How does Alhena Voice handle Kubernetes deployments without dropping live calls?
Rolling deployments use extended termination grace periods matching maximum call duration. When a pod receives SIGTERM, it stops accepting new WebSocket connections and deregisters from the load balancer. Existing calls continue to completion. New calls route to fresh pods. The result: multiple daily deployments with zero dropped calls.
What is the difference between silence-based and semantic Voice Activity Detection?
Silence-based VAD waits for a fixed duration of quiet (typically 600ms) before deciding the speaker finished. Semantic VAD uses the language model's understanding of conversational structure to detect turn boundaries earlier.
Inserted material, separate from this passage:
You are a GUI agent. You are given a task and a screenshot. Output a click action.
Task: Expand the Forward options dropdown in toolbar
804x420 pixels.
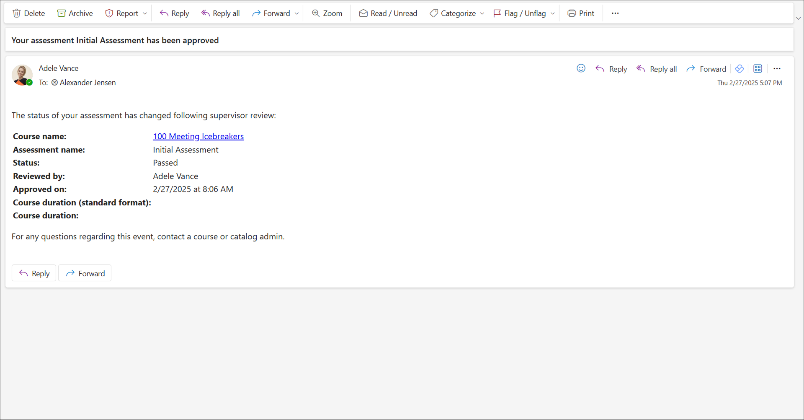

For ecommerce calls where callers pause to read order numbers, semantic VAD avoids premature interruption while still responding 100-200ms faster than silence-only approaches.
How does ElevenLabs chunk scheduling reduce TTS latency in voice AI?
Instead of waiting for the full AI response before starting speech synthesis, ElevenLabs begins generating audio once approximately 120 characters accumulate. The first audio chunk reaches the caller while the model is still writing the rest of the sentence. This overlapping of generation and playback keeps perceived latency under one second even with an external TTS provider in the loop.
Can Alhena Voice transfer calls to human agents without disconnecting?
Yes. The orchestrator updates the active call's TwiML instruction using Twilio's call SID with a Dial verb. The transfer happens on the live call without hanging up or redialing. The caller hears a brief transition message and connects directly to the support queue. Call context from the AI conversation is passed to the human agent.
What latency do competing voice AI platforms typically achieve versus Alhena?
Industry benchmarks show the median production voice agents take 1.4-1.7 seconds to respond, with P90 latency reaching 3.3-3.8 seconds. Best-in-class platforms like Vapi claim ~465ms in optimal configurations. Alhena Voice targets sub-800ms for most interactions by eliminating STT from the hot path, streaming per-chunk, and maintaining zero-resampling G.711 architecture end-to-end.